Precession of the Moon's Orbit

Eclipse seasons do not always remain in the same months, because the orientation of the Moon's orbit
does not remain exactly the same over time. The plane of the orbit slowly changes orientation, as
illustrated in figure 1.27. That is, the Moon's orbit precesses, swinging once around about every 18.6
years. This orbital precession makes the dates of the eclipse seasons shift by 1/18.6 of a year (about 20
days) each year. Thus, in 2015, eclipses will occur about 3 weeks earlier, on average, than in 2014.

FIGURE 1.27

Precession of the Moon's orbit causes eclipses to come a few weeks earlier (on average) each year. The
shift of the orbital plane is similar to twisting a tilted book that has one edge resting on a table, as
illustrated in the inset diagram. (Sizes of objects and their separations are not to scale.)

Precession of the Moon's Orbit

If one of the eclipse seasons occurs in early January with the next in June, a third eclipse season may
sometimes happen in late December. As a result, as many as seven eclipses, solar and lunar combined,
can occur each year. No matter when the eclipse season falls, at least two solar and two lunar eclipses
must happen each year, but that does not mean they will be visible to an observer at a given location,
since the eclipse may be visible only from another part of the Earth. Most of these eclipses are partial,
only partially dimming the Sun or Moon, so they may go unnoticed even where they are visible.
SUMMARY

We create a mental model of the night sky overhead as a giant dome, forming part of the celestial
sphere. Star patterns on the celestial sphere are called constellations. According to this model, stars rise
in the east and set in the west as the celestial sphere rotates overhead. This apparent motion is actually
caused by the Earth's spin. The points about which the celestial sphere appears to turn are called
the celestial poles.

At any given time of year, the Sun's glare hides those stars lying near it on the celestial sphere. However,
as the Earth moves around the Sun, it looks to us as if the Sun changes its position with respect to the
stars. Thus, stars previously visible are lost in the Sun's glare, whereas stars previously hidden become
visible, making different constellations visible at different times of year. We call the path that the Sun
follows around the celestial sphere the ecliptic, and the 12 constellations through which it runs,
the zodiac.

The ecliptic and zodiac are tipped at an angle of 23.5° to the celestial equator because the Earth's
rotation axis is tipped by that amount with respect to its orbit. The solstices and equinoxes mark when
the Sun reaches its maximum distance from the celestial equator and when it crosses the equator,
respectively. These points define the onsets of the seasons.

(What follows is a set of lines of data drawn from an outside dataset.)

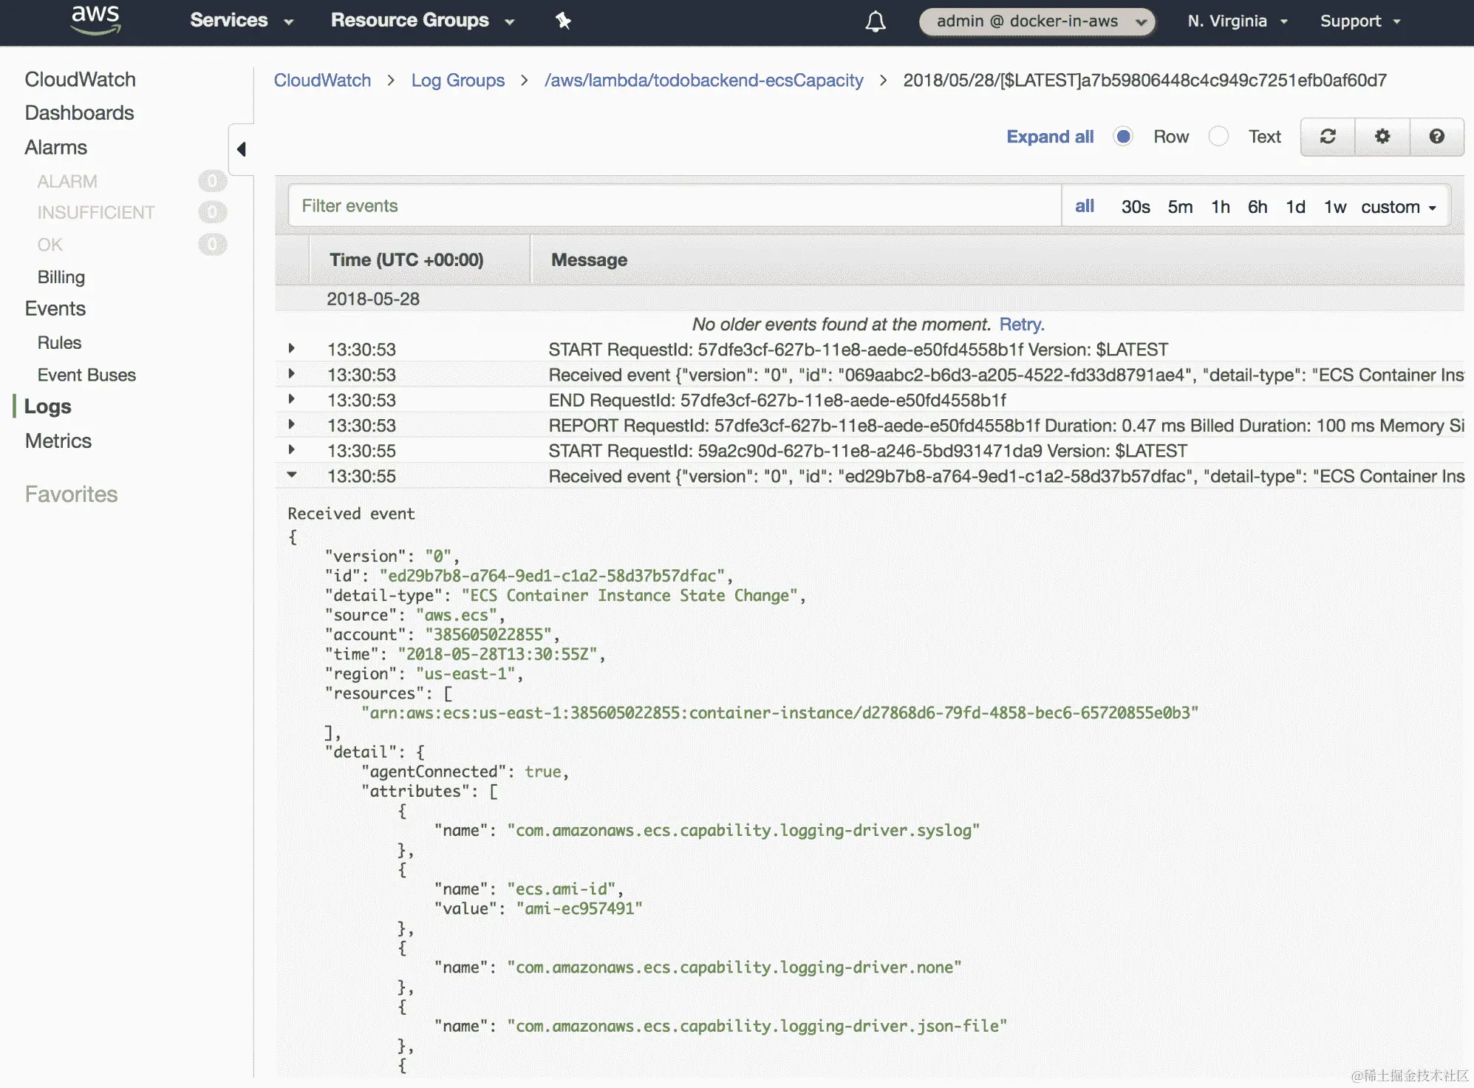
Task: Select the Text view radio button
Action: [x=1218, y=137]
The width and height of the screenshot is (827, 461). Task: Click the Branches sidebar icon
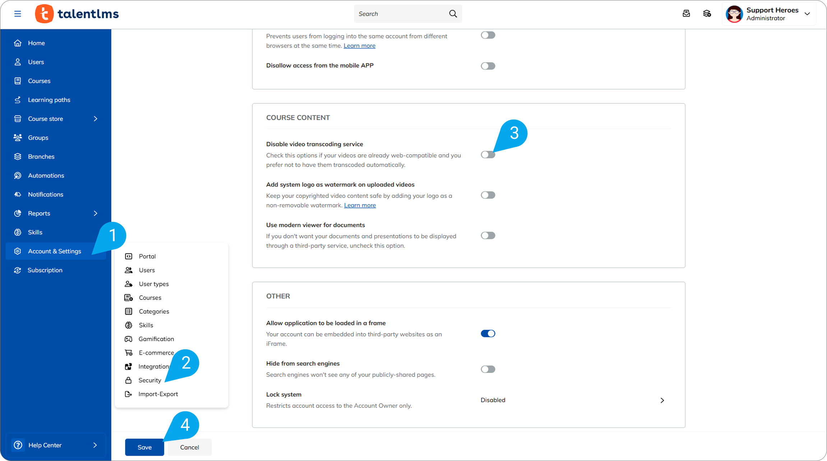coord(18,157)
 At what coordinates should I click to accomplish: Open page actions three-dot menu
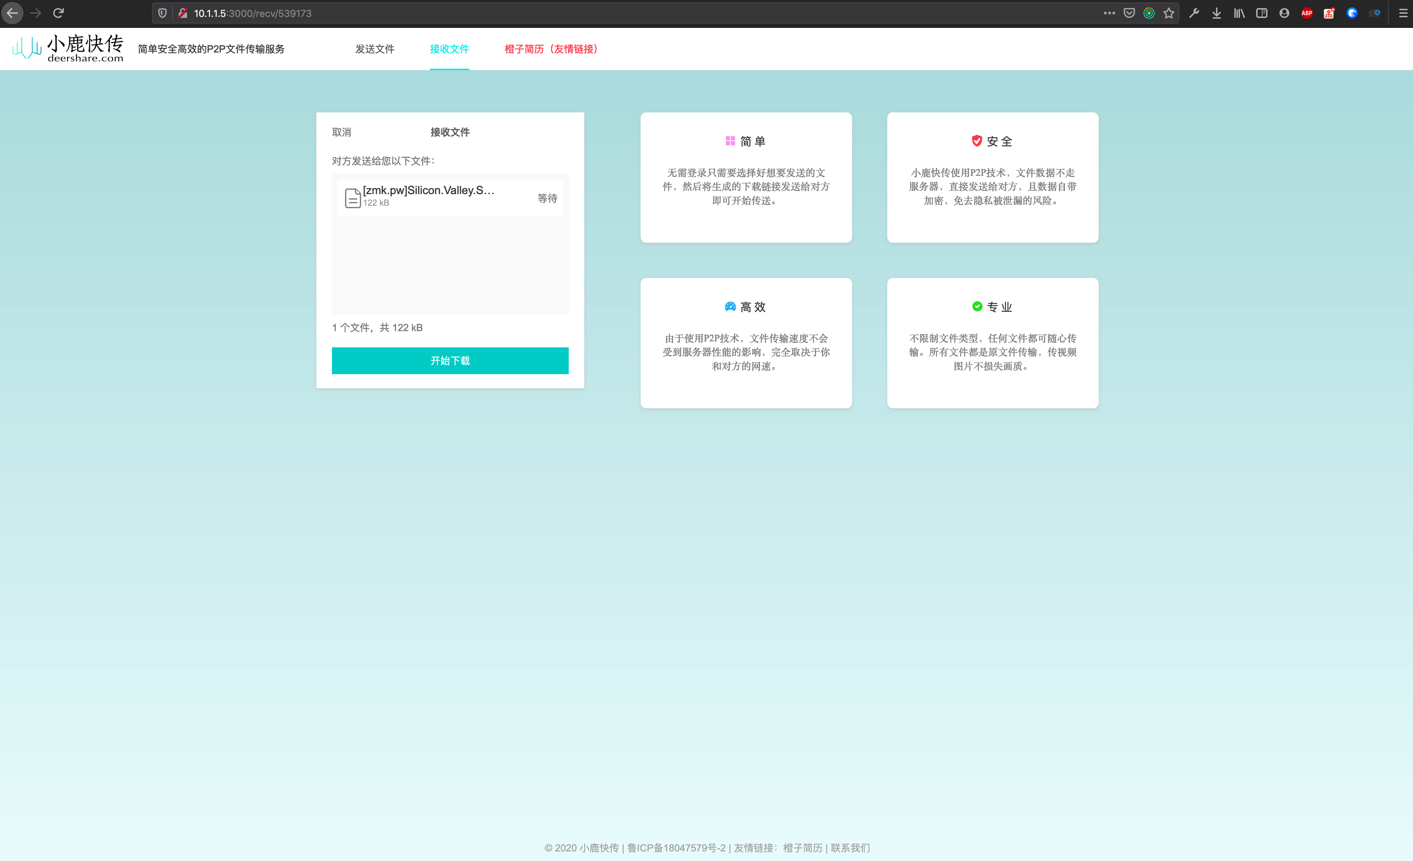(x=1109, y=13)
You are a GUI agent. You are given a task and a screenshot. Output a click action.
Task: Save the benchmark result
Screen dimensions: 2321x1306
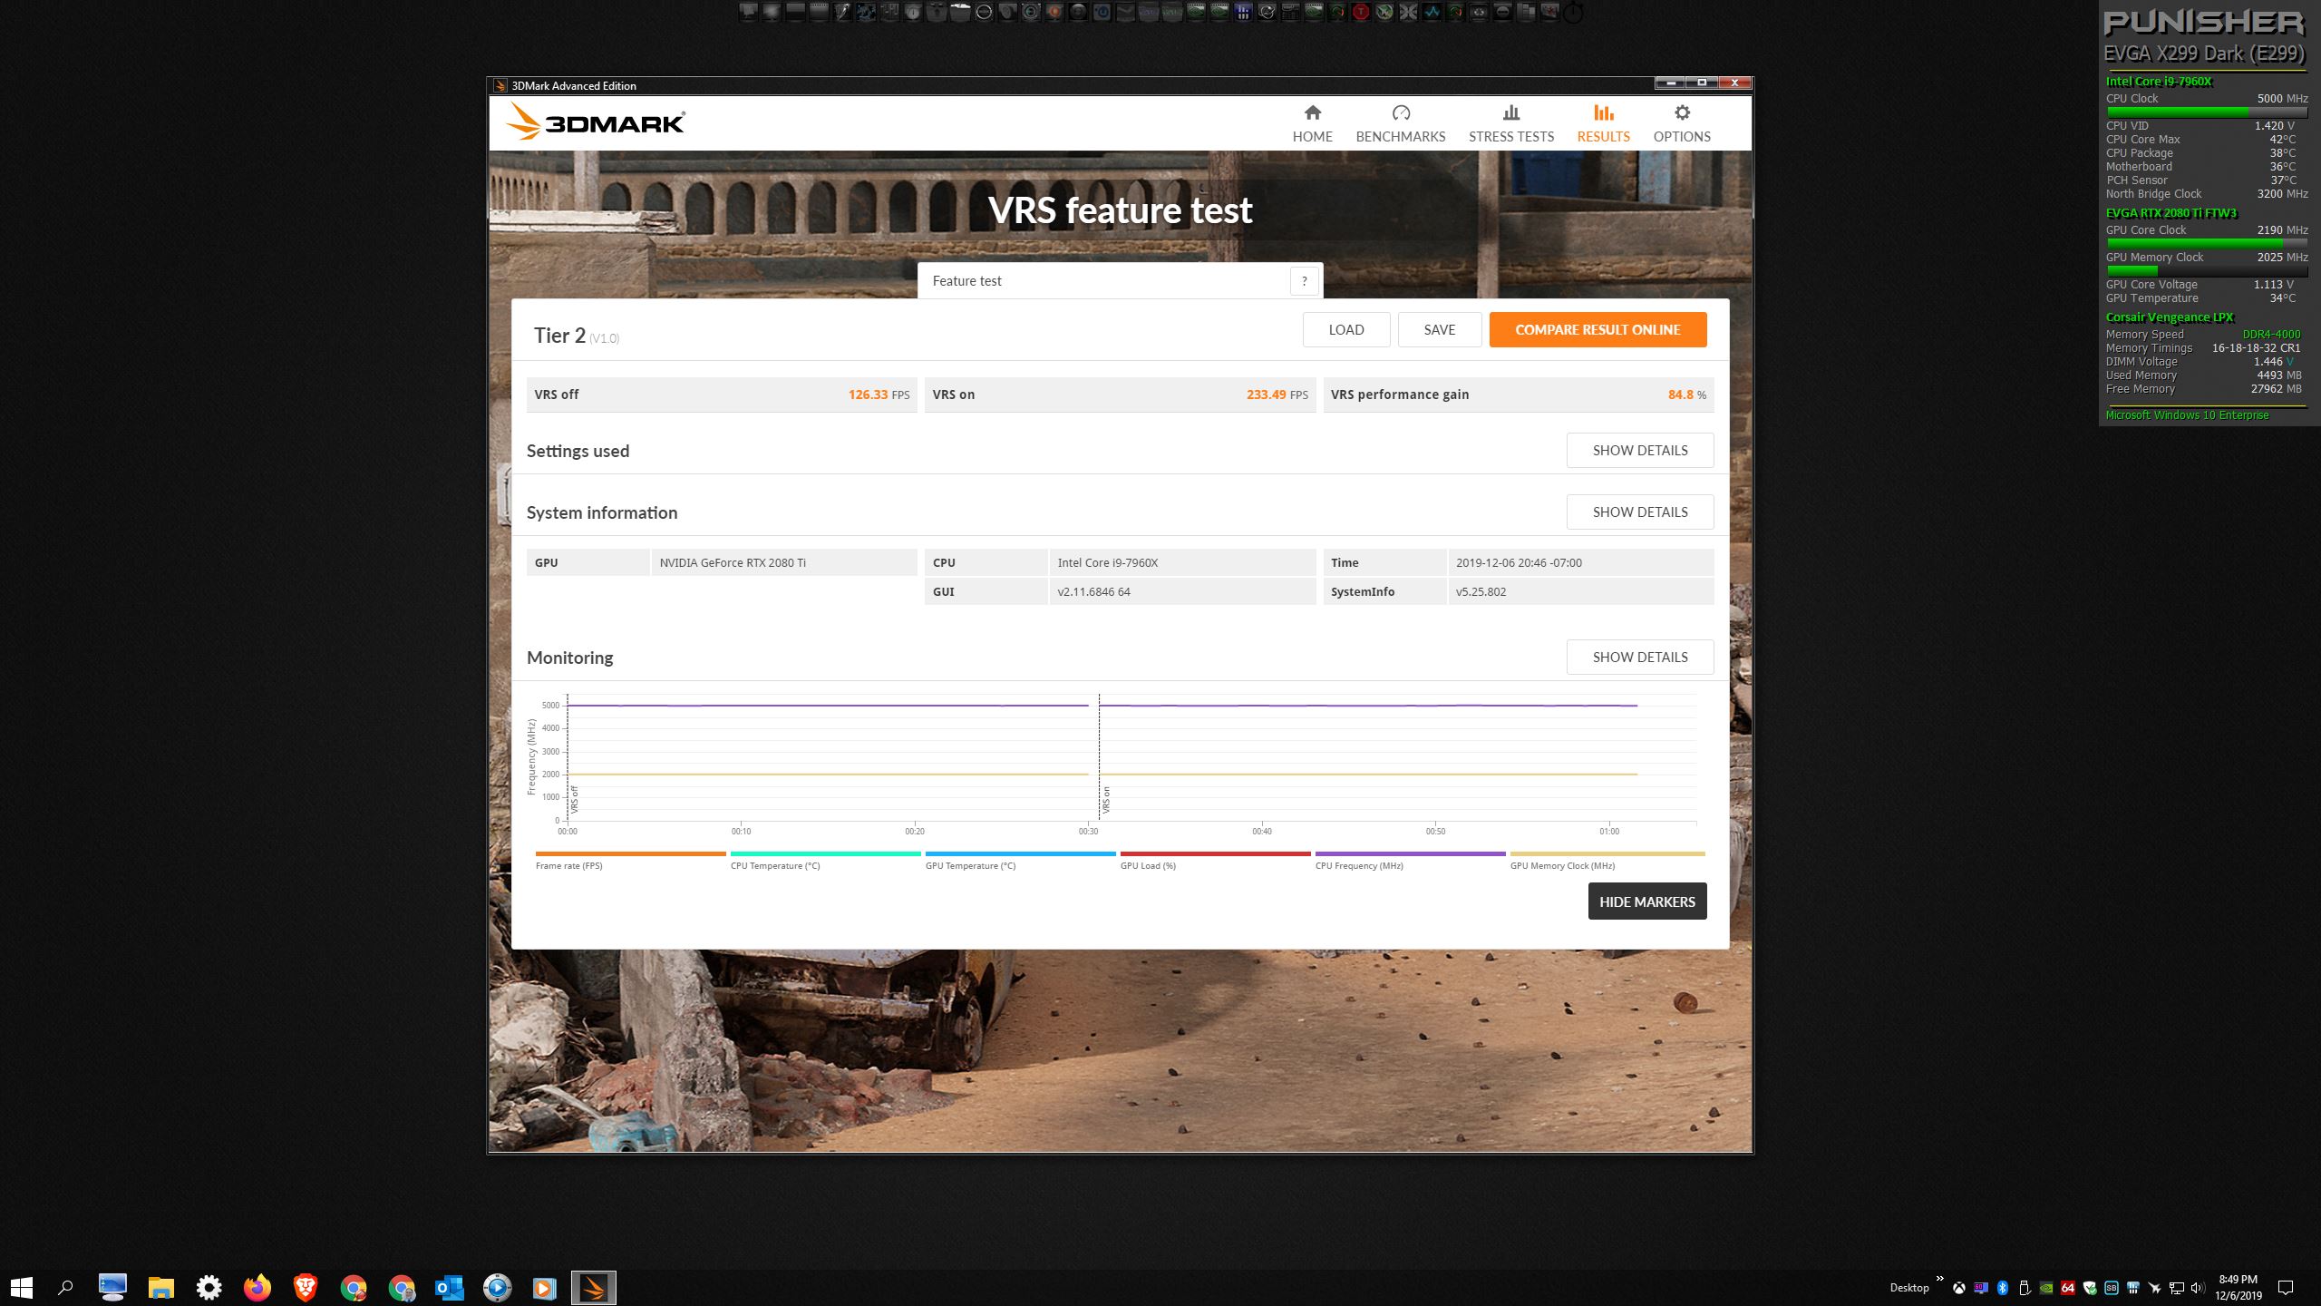(x=1439, y=330)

The Earth's spin keeps its rotation axis pointing in nearly a fixed direction as we orbit the Sun. Because
the axis is tipped, the Sun shines more directly on the Northern Hemisphere for half the year and on the
Southern Hemisphere for the other half of the year. This difference in exposure to the Sun's light and
warmth creates the seasons.

Ancient peoples noted the basic patterns of the night sky, and they built monuments to trace the
motions of the Sun through the seasons. They also tracked the position of the Moon, which moves
through a cycle of phases every 29.5 days. The plane of the Moon's orbit around the Earth is close to,
but at a small angle to, Earth's orbital plane around the Sun (the ecliptic). As a result, when a new or full
Moon is crossing the ecliptic, there can be a solar or lunar eclipse, respectively.

Because of the small size of the Moon relative to the Earth, the full Moon can be completely in the
Earth's shadow during a lunar eclipse, but during a solar eclipse the Moon's shadow covers only a
narrow path across the Earth. The dates when the orbital planes of the Moon and the Earth cross come
about 6 months apart during what are called eclipse seasons, but the dates of these seasons gradually
shift as the orientation of the Moon's orbit changes over time.